Alongside the cultivation of folk music there existed a growing interest in operetta and choral music. After World War II this diversification was intensified by the impact of radio and sound recording, contact with the mainstream of Canadian musical life, the arrival of a Ukrainian cultural elite in the form of political refugees from the homeland, and the emergence during the 1960s and 1970s of a new generation of Ukrainian-Canadians with wider musical tastes. Choral singing, a traditional predilection of Ukrainians, developed along religious, artistic, and recreational lines. Key figures have included Nestor Horodovenko (1885-1965) in Montreal and Oleksander Koshetz (1875-1944) in Winnipeg. The latter made a further significant contribution through his choral settings of Ukrainian folksongs, a complete edition of which was published 1949-56 by Winnipeg's Ukrainian Cultural and Educational Centre, which also preserved Koshetz' manuscripts and papers. Another guardian of the Ukrainian choral tradition is Paul Macenko, a Winnipeg musicologist, composer, and music critic who in the 1950s began to promote educational workshops for the training of church cantors (djaky) and choral conductors. Noteworthy Ukrainian-Canadian choral groups have included the Oleksander Koshetz Memorial Choir of Winnipeg, the leadership of which was assumed by Walter Klymkiw in 1952. This choir has toured in Canada and performed over CBC radio and TV. Other noted choirs have been the Voloshky Singers of Vancouver, the Centennial Ukrainian Choir of Calgary, the Ukrainian Women's Choir of Thunder Bay, the Ukrainian National Youth Federation Mixed Choir of Winnipeg, and the Prometheus and Dibrova Choirs (male and female respectively) of Toronto.
Generally speaking, Ukrainians are members of the Greek Catholic or Greek Orthodox churches (Eastern Rite). (See Ukrainian and Greek Orthodox church music).

....

Task instructions.
1 > Please rewrite everything from "Generally speaking, Ukrainians" down to "Orthodox church music)." in the passage on Ukrainian-Canadian music, putting "Byzantine Rite" in place of "Eastern Rite".
2 > Continue the passage on Ukrainian-Canadian music with the next part after its final sentence.

....

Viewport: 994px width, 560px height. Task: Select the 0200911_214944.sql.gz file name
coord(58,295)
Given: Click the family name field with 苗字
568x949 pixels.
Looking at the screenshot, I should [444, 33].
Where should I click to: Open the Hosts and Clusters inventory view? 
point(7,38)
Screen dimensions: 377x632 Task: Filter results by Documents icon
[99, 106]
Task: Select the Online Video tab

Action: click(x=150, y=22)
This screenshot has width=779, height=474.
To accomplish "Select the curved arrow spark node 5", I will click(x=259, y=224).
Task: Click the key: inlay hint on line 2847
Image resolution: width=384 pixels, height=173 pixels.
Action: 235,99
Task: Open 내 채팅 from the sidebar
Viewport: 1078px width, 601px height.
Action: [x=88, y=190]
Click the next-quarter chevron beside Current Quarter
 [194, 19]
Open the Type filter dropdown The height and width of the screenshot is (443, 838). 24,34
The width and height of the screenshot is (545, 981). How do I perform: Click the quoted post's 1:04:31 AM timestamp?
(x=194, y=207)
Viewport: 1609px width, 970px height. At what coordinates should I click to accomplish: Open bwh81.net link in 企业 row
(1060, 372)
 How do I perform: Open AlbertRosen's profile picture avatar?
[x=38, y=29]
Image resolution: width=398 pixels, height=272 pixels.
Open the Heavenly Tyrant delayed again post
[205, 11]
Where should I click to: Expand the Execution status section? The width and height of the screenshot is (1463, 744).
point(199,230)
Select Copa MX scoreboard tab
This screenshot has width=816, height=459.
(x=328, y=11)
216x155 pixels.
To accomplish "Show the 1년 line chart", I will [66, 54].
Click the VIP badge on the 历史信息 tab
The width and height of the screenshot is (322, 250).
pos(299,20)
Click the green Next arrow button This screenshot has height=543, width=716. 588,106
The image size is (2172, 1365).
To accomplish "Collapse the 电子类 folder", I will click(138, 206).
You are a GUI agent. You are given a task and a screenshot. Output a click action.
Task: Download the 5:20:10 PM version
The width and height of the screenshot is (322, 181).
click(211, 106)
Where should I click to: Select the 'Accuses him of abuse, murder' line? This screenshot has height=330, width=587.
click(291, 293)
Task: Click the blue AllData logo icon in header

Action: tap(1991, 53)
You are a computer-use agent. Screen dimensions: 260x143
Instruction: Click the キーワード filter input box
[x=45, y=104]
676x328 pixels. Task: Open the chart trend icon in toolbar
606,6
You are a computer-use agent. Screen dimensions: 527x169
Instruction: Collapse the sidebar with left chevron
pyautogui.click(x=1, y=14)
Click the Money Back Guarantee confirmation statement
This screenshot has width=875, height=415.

....

The responses.
1 >
Generally speaking, Ukrainians are members of the Greek Catholic or Greek Orthodox churches (Byzantine Rite). (See Ukrainian and Greek Orthodox church music).

2 >
For both accompaniment and solo performances, Ukrainian-Canadian folkdance ensembles and choirs have continued to use traditional string instruments - the dulcimer-like cymbaly, the many-stringed bandura, the lyre-like kobza, the hurdy-gurdy known as a lira - in addition to the mandolin, and the violin. Among the best-known folk groups have been the Dnipro Ensemble of Edmonton, the Hoosli Ukrainian Folk Ensemble of Winnipeg and the Shevchenko Musical Ensemble of Toronto. The Dnipro Ensemble was organized as the Dnipro Male Chorus in 1953 in Edmonton by Roman Soltykewych (1909-76). With the addition of women's voices in 1971 it became the Dnipro Chorus. An orchestra, led by John A. Achtymichuk, and dancers were added in 1974. Maria Dytyniak became the director in 1976. The ensemble has performed throughout Alberta, in the USA in 1974, and in Ottawa in 1976. It has appeared on radio and TV, and in 1979 it toured the South Pacific and Australia.
Founded in 1951 as a male chorus, the 120-member Shevchenko Musical Ensemble of Toronto (chorus, orchestra, dance group), added its orchestra when Eugene Dolny (b Montreal 1928, d Toronto 13 Jun 1983) became director in 1952. It has performed throughout Canada, and in 1970 it visited eight Ukrainian cities. For that tour the ensemble commissioned Morris Surdin's Suite Canadienne. It also commissioned A Feast of Thunder from Surdin and works from Leon Zuckert in 1974 and Ben McPeek in 1977. Under principal conductor Andrew Markow's direction, the group toured the Ukraine again in 1989 on the 175th anniversary of the birth of Taras Shevchenko. The programs included Ukrainian and Canadian folk songs and dances..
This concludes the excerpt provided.